Early humans weren’t always hunters – sometimes, they were the hunted. A new study using artificial intelligence has traced the marks on two-million-year-old Homo habilis fossils back to an unexpected predator: leopards.
The researchers applied a machine-learning method to analyze tooth impressions on bones from Tanzania’s Olduvai Gorge, one of the most famous sites in human evolution.
The results show that early members of our genus were still prey in parts of East Africa.
The work was led by Professor Manuel Domínguez-Rodrigo of Rice University. His work is focused on paleoanthropology and artificial intelligence in respect to zooarchaeology, vertebrate taphonomy, and methods that reduce subjectivity in fossil interpretation.
Tooth marks are not random scratches. In taphonomy, the study of how bones change after death, patterns on bone can reveal who ate whom and when.
Earlier computer vision efforts already pushed this field forward. A 2024 analysis showed that algorithms could sort tooth marks by species with high accuracy.
Species-level identification matters. It helps test whether early humans scavenged from big cat kills or carved their own meat first.
The new models lean on meta-learning, an approach that trains a system to adapt quickly from few examples, rather than memorizing one task.
A key variant is model agnostic meta-learning (MAML), a method that tunes a network so that just a few gradient steps yield strong results on new tasks.
The MAML method is flexible across problems, and is used as a general strategy for fast adaptation.
The team also used few-shot learning, a family of methods that work with very small labeled datasets by focusing on transferable features.

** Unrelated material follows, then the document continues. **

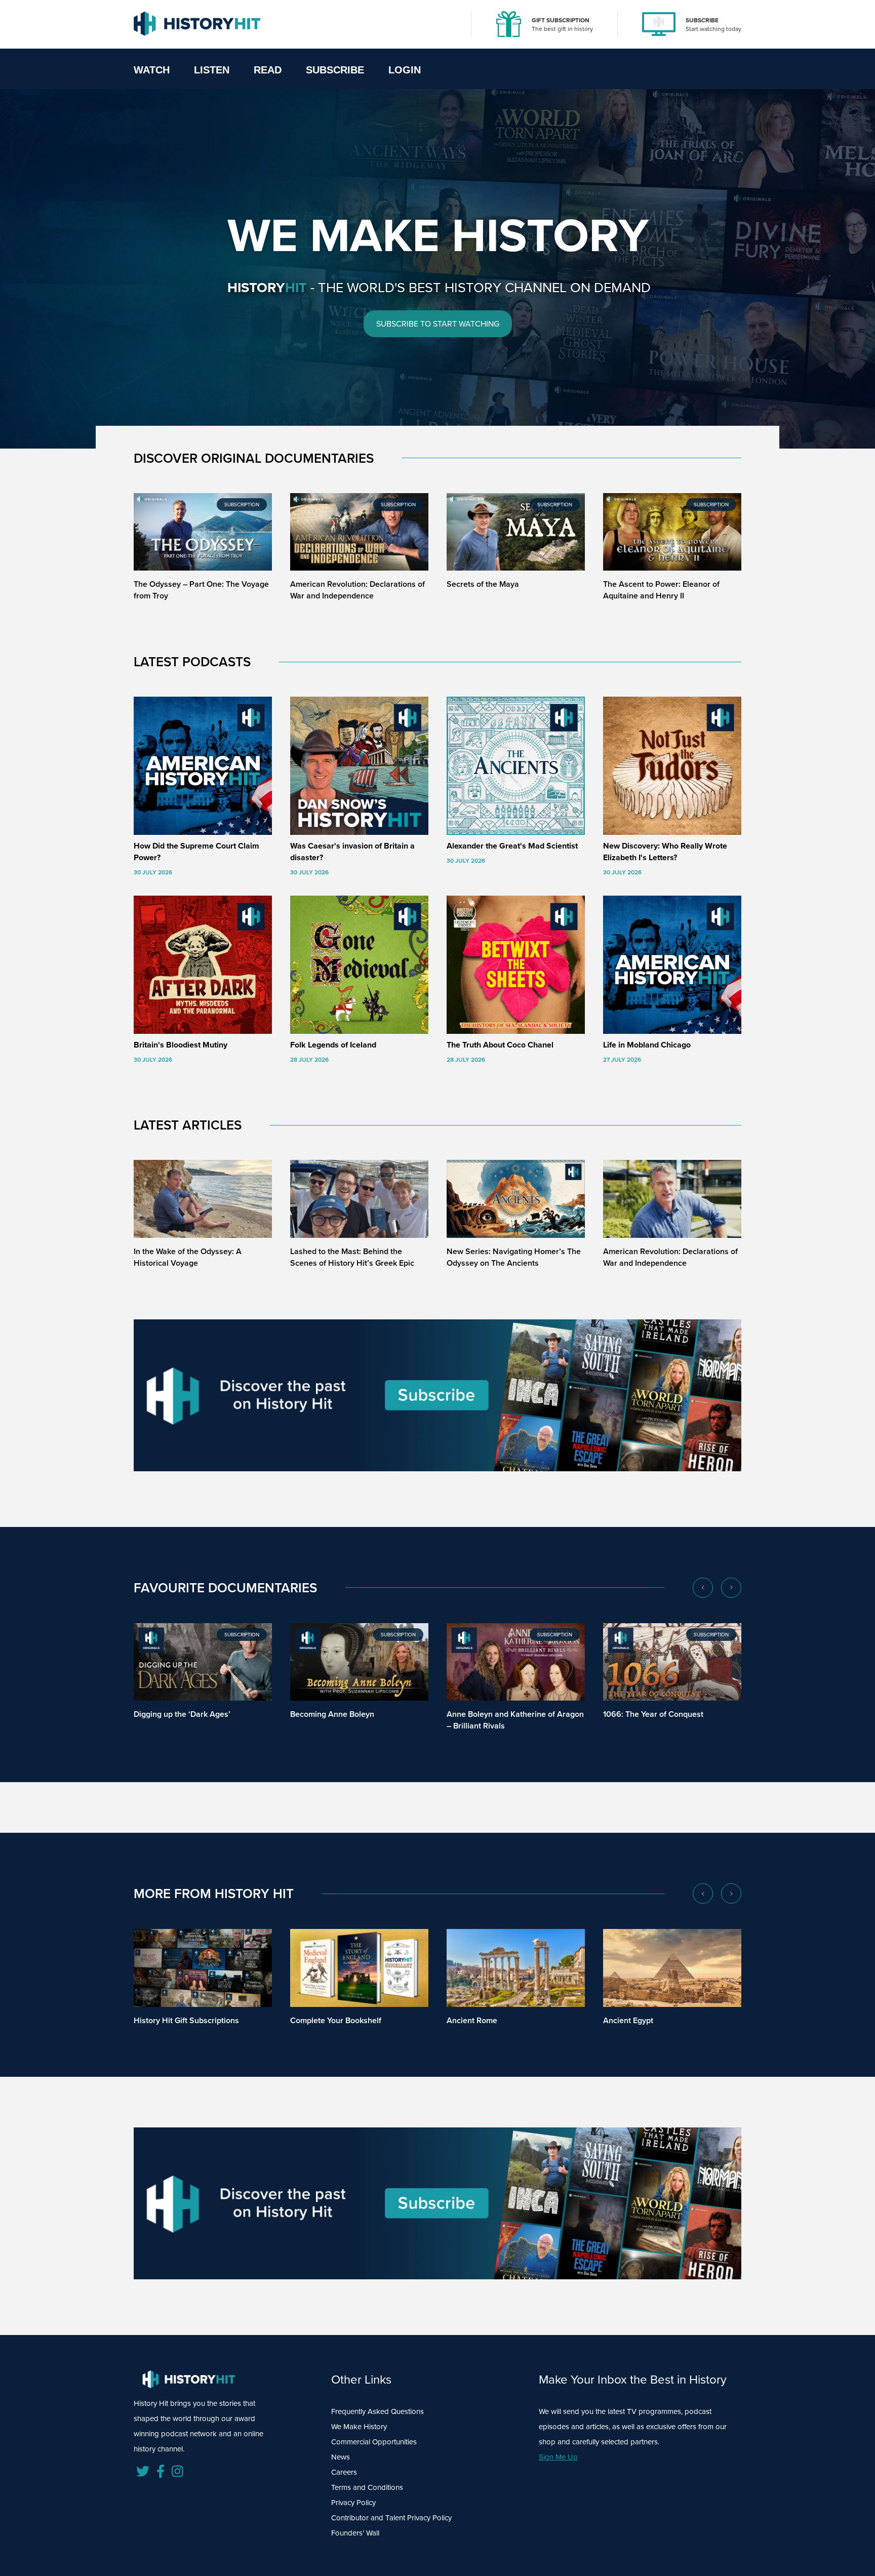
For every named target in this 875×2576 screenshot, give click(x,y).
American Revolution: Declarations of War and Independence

Researchers photographed 1,296 tooth marks from four carnivores, including leopards, lions, hyenas, and crocodiles. They trained ensembles on these images to learn subtle mark shapes and textures.
Performance was measured with the macro average F1 score, a single number that balances precision and recall across classes.
The top MAML model reached 84 percent on this metric, which shows not just correctness, but even treatment of all carnivores.
The best accuracy – 85.13 percent – came from the Xception based setup. It also kept taxon-specific F1 scores at or above 80 percent, including 88 percent for leopards.
These figures matter because earlier deep learning systems struggled with rare classes like crocodiles. The new approach raised the floor while keeping the ceiling high.
The method was then applied to two Homo habilis fossils, OH7 and OH65, found at Olduvai Gorge. The marks on both matched leopard feeding behavior, with OH7 showing particularly strong probabilities.
The results suggest that early members of our genus were not yet dominant predators. In at least some parts of East Africa, leopards still had the upper hand over humans.
The finding challenges the traditional story of human evolution as a clean shift from prey to hunter.
If leopards could still bring down Homo habilis, then the rise to top-predator status came later – or varied by species and place. It’s a reminder that the path to dominance was neither quick nor uniform.

Even with our modern dominance, the findings serve as a reminder that predation risk once shaped the human mind.
Living as potential prey likely favored sharper vigilance, early-warning cooperation, and the ability to read threats before they struck. Those adaptations may underlie aspects of social awareness that persist today.
The leopard’s bite marks on early human bones are not just relics of violence. They record the ecological pressures that helped produce the very intelligence later used to escape such fates.
The models look strong, but the field context remains messy. Diagenesis – chemical and physical alteration of fossils over time – can blur surfaces, and overlapping agents can confuse even well-trained algorithms.
Open science will help here. The image bank and code are public in a Harvard Dataverse dataset, which lets other teams check, extend, and challenge the results.
A broader library, especially with more crocodile and lion marks from varied settings, should tighten estimates. Better controls on image color and lighting will also reduce bias.
The study is published in Royal Society Open Science.